Task objective:
Begin at the line below that contains "At what coordinates". Repeat it and all remaining lines of the records exactly.

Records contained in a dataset
----

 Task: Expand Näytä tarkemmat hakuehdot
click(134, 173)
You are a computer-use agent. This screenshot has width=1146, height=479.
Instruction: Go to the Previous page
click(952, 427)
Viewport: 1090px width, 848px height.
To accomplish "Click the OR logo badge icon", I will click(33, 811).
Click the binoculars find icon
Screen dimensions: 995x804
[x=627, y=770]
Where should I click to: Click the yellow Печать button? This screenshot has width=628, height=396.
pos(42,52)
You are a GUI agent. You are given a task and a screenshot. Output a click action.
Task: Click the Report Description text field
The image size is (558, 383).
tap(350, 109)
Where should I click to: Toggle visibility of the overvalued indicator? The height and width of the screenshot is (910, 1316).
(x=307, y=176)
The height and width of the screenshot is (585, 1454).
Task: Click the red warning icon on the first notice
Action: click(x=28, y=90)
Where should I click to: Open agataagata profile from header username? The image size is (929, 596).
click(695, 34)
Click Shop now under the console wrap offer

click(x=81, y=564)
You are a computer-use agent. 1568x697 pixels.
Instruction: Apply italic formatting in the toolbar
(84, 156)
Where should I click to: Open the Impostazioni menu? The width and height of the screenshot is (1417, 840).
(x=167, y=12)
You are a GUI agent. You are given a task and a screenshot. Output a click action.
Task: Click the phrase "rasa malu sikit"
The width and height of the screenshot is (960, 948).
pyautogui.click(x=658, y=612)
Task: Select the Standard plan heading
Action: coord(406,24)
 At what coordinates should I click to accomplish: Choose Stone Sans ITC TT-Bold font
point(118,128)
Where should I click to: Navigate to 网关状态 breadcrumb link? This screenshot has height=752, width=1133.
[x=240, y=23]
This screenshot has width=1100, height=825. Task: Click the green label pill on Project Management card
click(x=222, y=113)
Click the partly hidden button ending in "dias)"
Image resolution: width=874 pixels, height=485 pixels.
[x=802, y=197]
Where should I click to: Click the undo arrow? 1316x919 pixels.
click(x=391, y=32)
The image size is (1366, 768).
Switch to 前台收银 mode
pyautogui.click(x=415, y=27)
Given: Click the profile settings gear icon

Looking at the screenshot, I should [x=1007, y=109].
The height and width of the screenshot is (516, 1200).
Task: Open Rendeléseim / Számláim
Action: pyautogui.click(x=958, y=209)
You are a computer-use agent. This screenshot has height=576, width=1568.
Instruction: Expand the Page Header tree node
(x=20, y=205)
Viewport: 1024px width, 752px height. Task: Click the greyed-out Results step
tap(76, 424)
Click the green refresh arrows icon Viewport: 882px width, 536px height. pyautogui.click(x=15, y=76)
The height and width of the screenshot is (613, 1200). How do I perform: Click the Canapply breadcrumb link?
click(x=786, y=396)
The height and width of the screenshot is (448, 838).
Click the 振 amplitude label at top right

----

Task answer:
 At what coordinates should I click to accomplish: Choose Stone Sans ITC TT-Bold font
point(118,128)
Where should I click to: Navigate to 网关状态 breadcrumb link? This screenshot has height=752, width=1133.
[x=240, y=23]
This screenshot has width=1100, height=825. Task: Click the green label pill on Project Management card
click(x=222, y=113)
Click the partly hidden button ending in "dias)"
Image resolution: width=874 pixels, height=485 pixels.
[x=802, y=197]
Where should I click to: Click the undo arrow? 1316x919 pixels.
click(x=391, y=32)
The image size is (1366, 768).
Switch to 前台收银 mode
pyautogui.click(x=415, y=27)
Given: Click the profile settings gear icon

Looking at the screenshot, I should [x=1007, y=109].
The height and width of the screenshot is (516, 1200).
Task: Open Rendeléseim / Számláim
Action: pyautogui.click(x=958, y=209)
You are a computer-use agent. This screenshot has height=576, width=1568.
Instruction: Expand the Page Header tree node
(x=20, y=205)
Viewport: 1024px width, 752px height. Task: Click the greyed-out Results step
tap(76, 424)
Click the green refresh arrows icon Viewport: 882px width, 536px height. pyautogui.click(x=15, y=76)
The height and width of the screenshot is (613, 1200). How do I perform: Click the Canapply breadcrumb link?
click(x=786, y=396)
The height and width of the screenshot is (448, 838).
Click the 振 amplitude label at top right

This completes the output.